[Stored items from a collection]
____________

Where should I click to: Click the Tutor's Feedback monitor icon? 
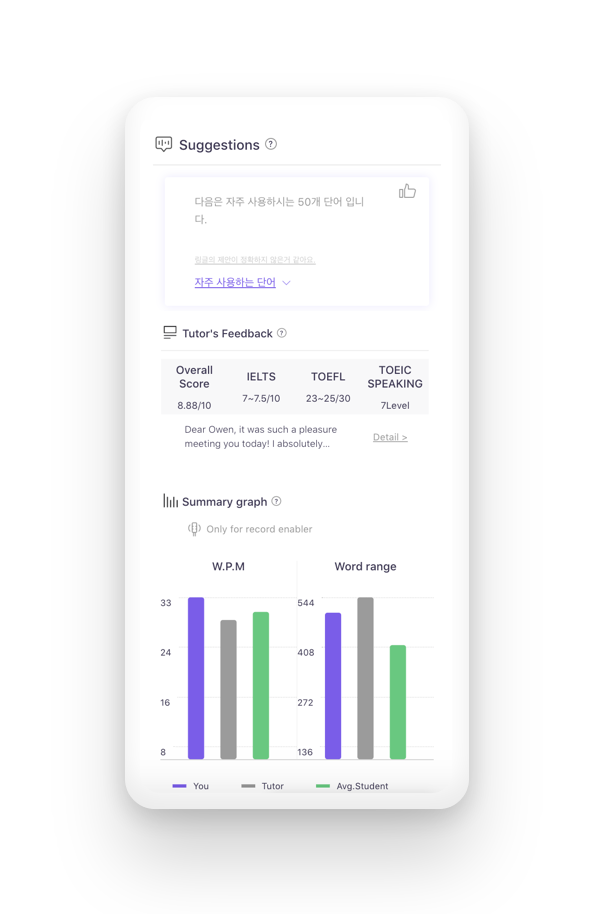coord(170,333)
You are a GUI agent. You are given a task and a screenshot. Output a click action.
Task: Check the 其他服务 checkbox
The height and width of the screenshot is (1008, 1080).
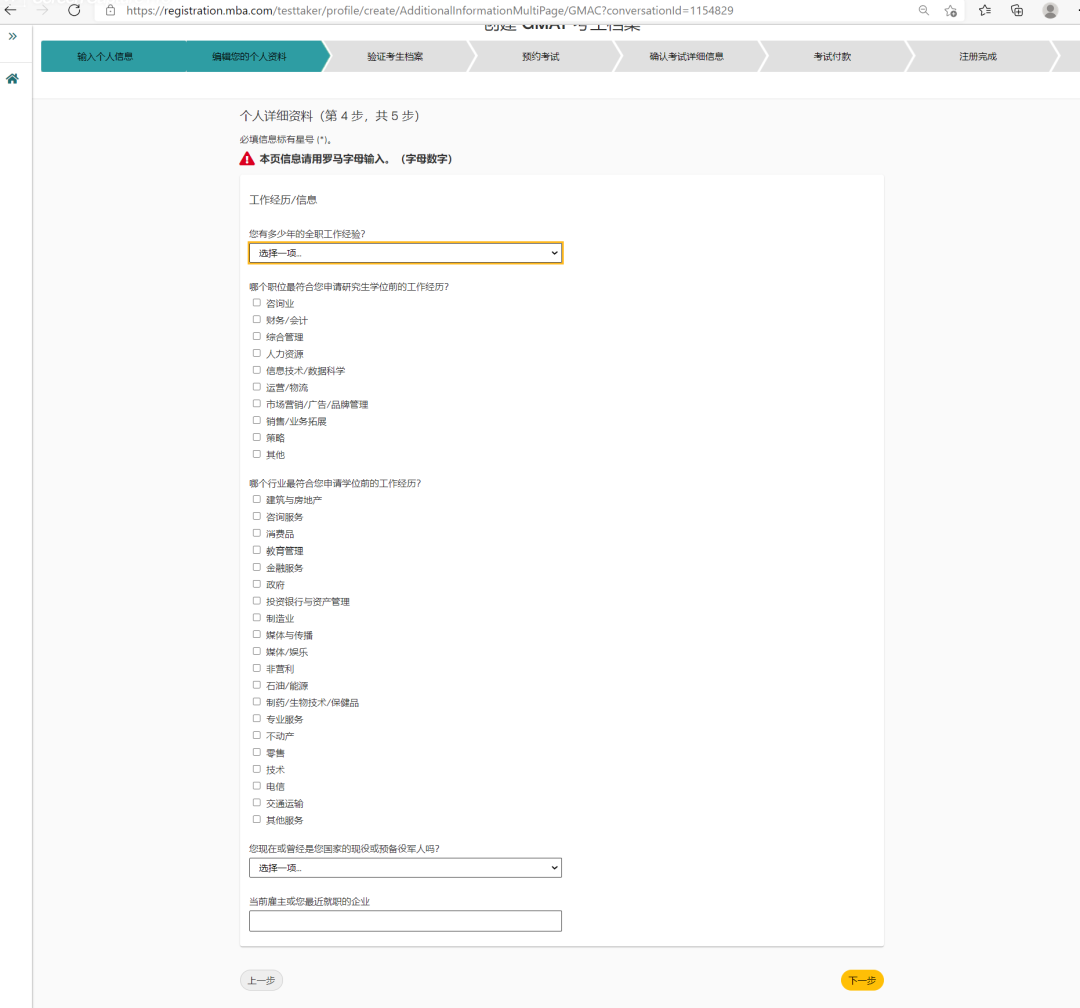coord(256,819)
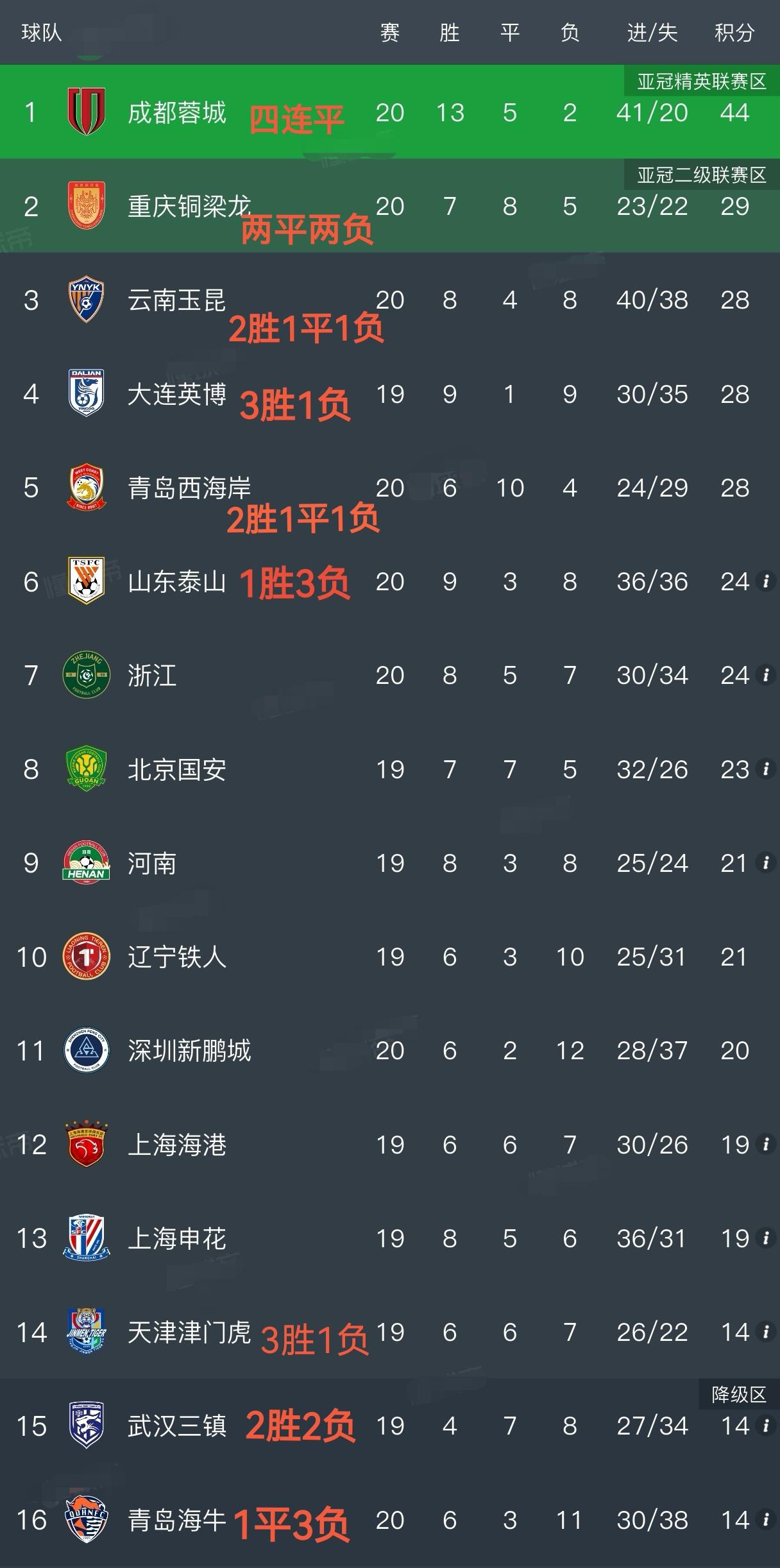Tap the 大连英博 Dalian crest
Viewport: 780px width, 1568px height.
(x=86, y=393)
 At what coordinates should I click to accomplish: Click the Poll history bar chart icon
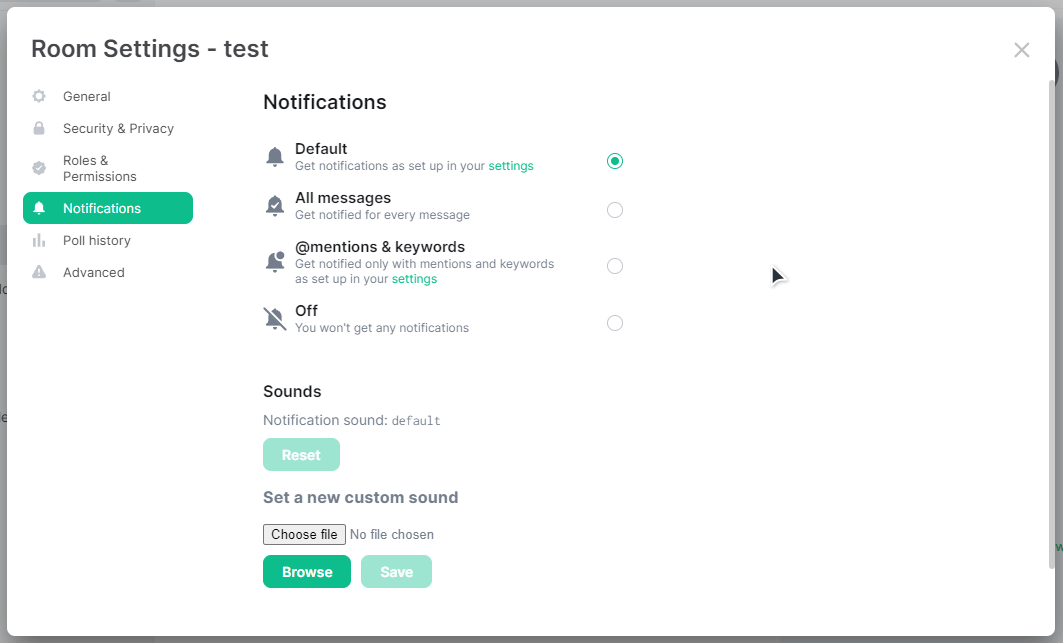click(x=39, y=240)
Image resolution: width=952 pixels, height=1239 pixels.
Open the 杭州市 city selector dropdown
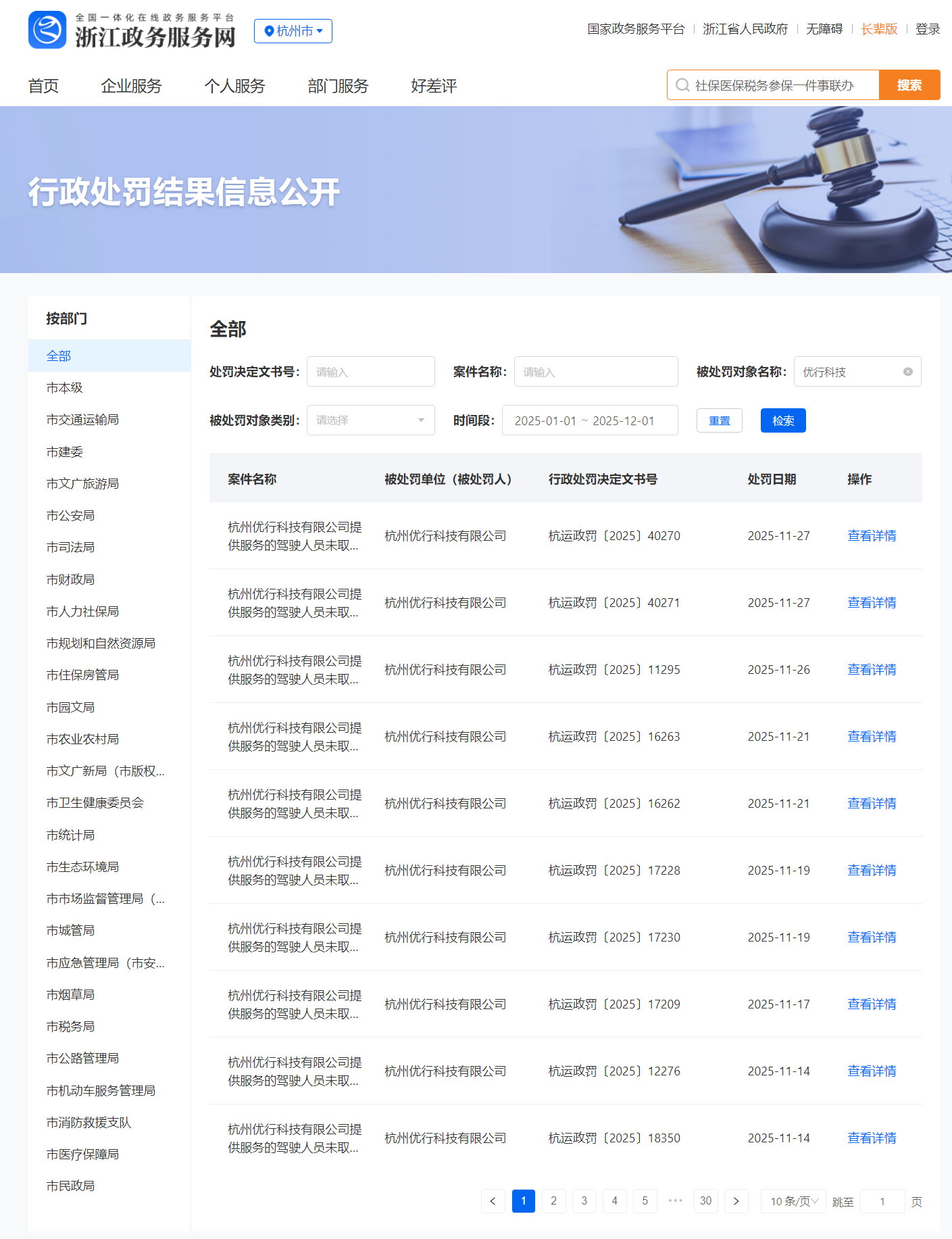click(x=293, y=31)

____________

**TASK INSTRUCTIONS**
Your task is to transcribe all of the records precisely, with no images included.

**RESULT OF THIS TASK**
Where should I click to: Click the Tutor's Feedback monitor icon? 
coord(170,333)
You are a GUI agent. You are given a task and a screenshot. Output a click action.
Task: Check the 其他服务 checkbox
The height and width of the screenshot is (1008, 1080).
coord(256,819)
Tap the 大连英博 Dalian crest
Viewport: 780px width, 1568px height.
(x=86, y=393)
 At what coordinates should I click to accomplish: Click the Poll history bar chart icon
click(x=39, y=240)
Image resolution: width=952 pixels, height=1239 pixels.
Open the 杭州市 city selector dropdown
click(x=293, y=31)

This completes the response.